Carta de mi yo en futuro para mi yo en presente (2015)

Hola Gonz…

Cierra los ojos por un momento, abre la mente y deja que algo más llegue hasta lo más profundo de tu ser, toma un suspiro y ahora ha pasado casi más de un año, pensemos en un año y medio para ser más exactos, o pensemos que simplemente ha pasado el tiempo y estás otra vez en otoño viendo las hojas caer, de la misma forma en que te vas desprendiendo de cada uno de tus recuerdos.
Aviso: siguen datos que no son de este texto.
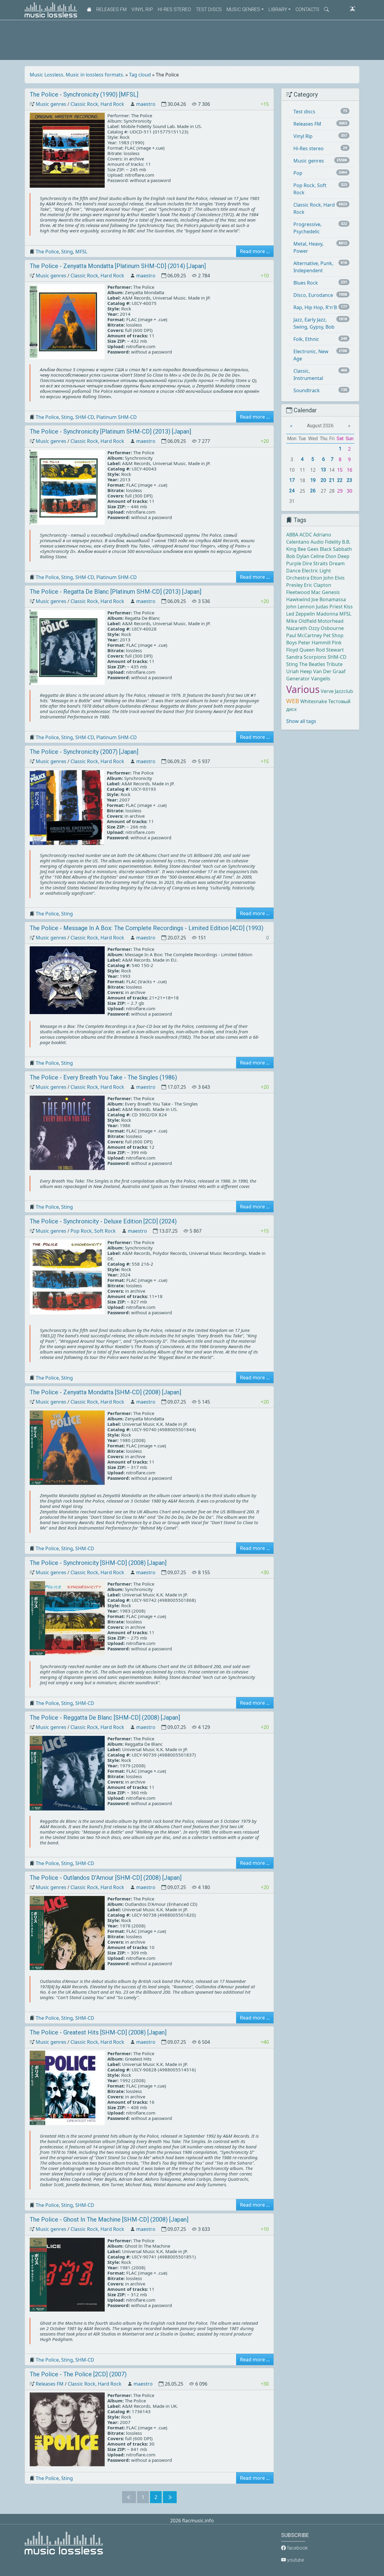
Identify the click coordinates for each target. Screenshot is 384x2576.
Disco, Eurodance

Soy una especie del Gonzalo del futuro escribiéndole a Gonzalo del presente, solo he venido a decirte, ten calma, abre bien los ojos, despierta tus sentidos. Tal vez no entiendas mucho que hago aquí, ¿cómo he podido brincar en la línea perfecta del tiempo?, ¿adelantarme en algunos momentos? Si te sirve de consuelo, estamos bien y estamos frente al Sena, tal cual como lo soñaste en los últimos meses, hace un poco de frío y vistes ese abrigo negro que tanto amas, sí, el que tiene forma de campana y sostienes un cigarro, mientras un libro y un café caliente reposan en la mesa, que bonito es París en otoño para curar los corazones rotos.

Quizá en este momento alguien te va a pedir que seas más inteligente, yo te voy a pedir que no lo escuches, alguien te va a decir que no es un buen momento, nunca existen los momentos perfectos, alguien te dirá que te estás equivocando, ¡equivócate!, lo has hecho tantas veces y al final siempre has aprendido algo de alguien que en algún momento imperfecto.

Sí, sé que lo has pensado y lo has considerado y que parece que vas en un camino sin retorno y directo a hacerte pedazos, ves el muro y parece que aceleras con las mismas ganas que un suicida salta hacía el vacío, pero aquí no hay muerte, aquí lo que sobra es vida y es la misma vida que te provoca un algo extraño cuando tus pasos y sus pasos se encuentran y comparten una sonrisa y luego una plática y te convences, que vale más ser amigos, pero te acuestas en la cama pensando en robarle al menos uno de sus besos.

E imaginas y te convences que serán muy buenos amigos, de esos que se cuentan todo y luego ríen, que comparten y de los que también se guardan un par de secretos, no es imposible, eres una persona inteligente, pero a veces también pierdes la vista del camino. Pero debes saber que a lo largo de este año también habrán momentos duros, momentos en que verle te va a provocar un vacío en el estómago, un hueco enorme, un momento de locura y el sentir que te vas rompiendo poco a poco al mismo tiempo que te ofreces a ser consuelo.

Al final no será tan malo, porque siempre las cosas buenas quedan, quedará su sonrisa y el recuerdo de ese cigarro en las escaleras, los dos sentados lado a lado, las películas que vieron por separado y comentaron, sus pasos, mas tus pasos, mas sus miradas combinadas con tus miradas tratando de decir palabras que no salieron y todas esas noches que compartiste tus alegrías de esos momentos fugaces entre ustedes con tus amigos, que aunque por momentos parecían aburrirse, siempre fueron buenos oídos.

Sí, no te voy a mentir también habrán momentos duros, momentos en que vas a perder la cabeza y también vas a escuchar cómo se te va rompiendo el corazón, no pasa nada, porque aunque vayas por la vida diciendo que eres demasiado fuerte, también sabemos que te importa el mundo y te importan esa clase de personas, ¡no pasa nada!, recuérdalo, ya lo has vivido y lo seguirás viviendo, porque crees en esos momentos en que se detiene el tiempo.


Aparte, mira, no podemos estar tan mal, estamos en París, en otoño, con un poco de frío añorando aquello que se quedó atrás, pero listos para volver a comenzar.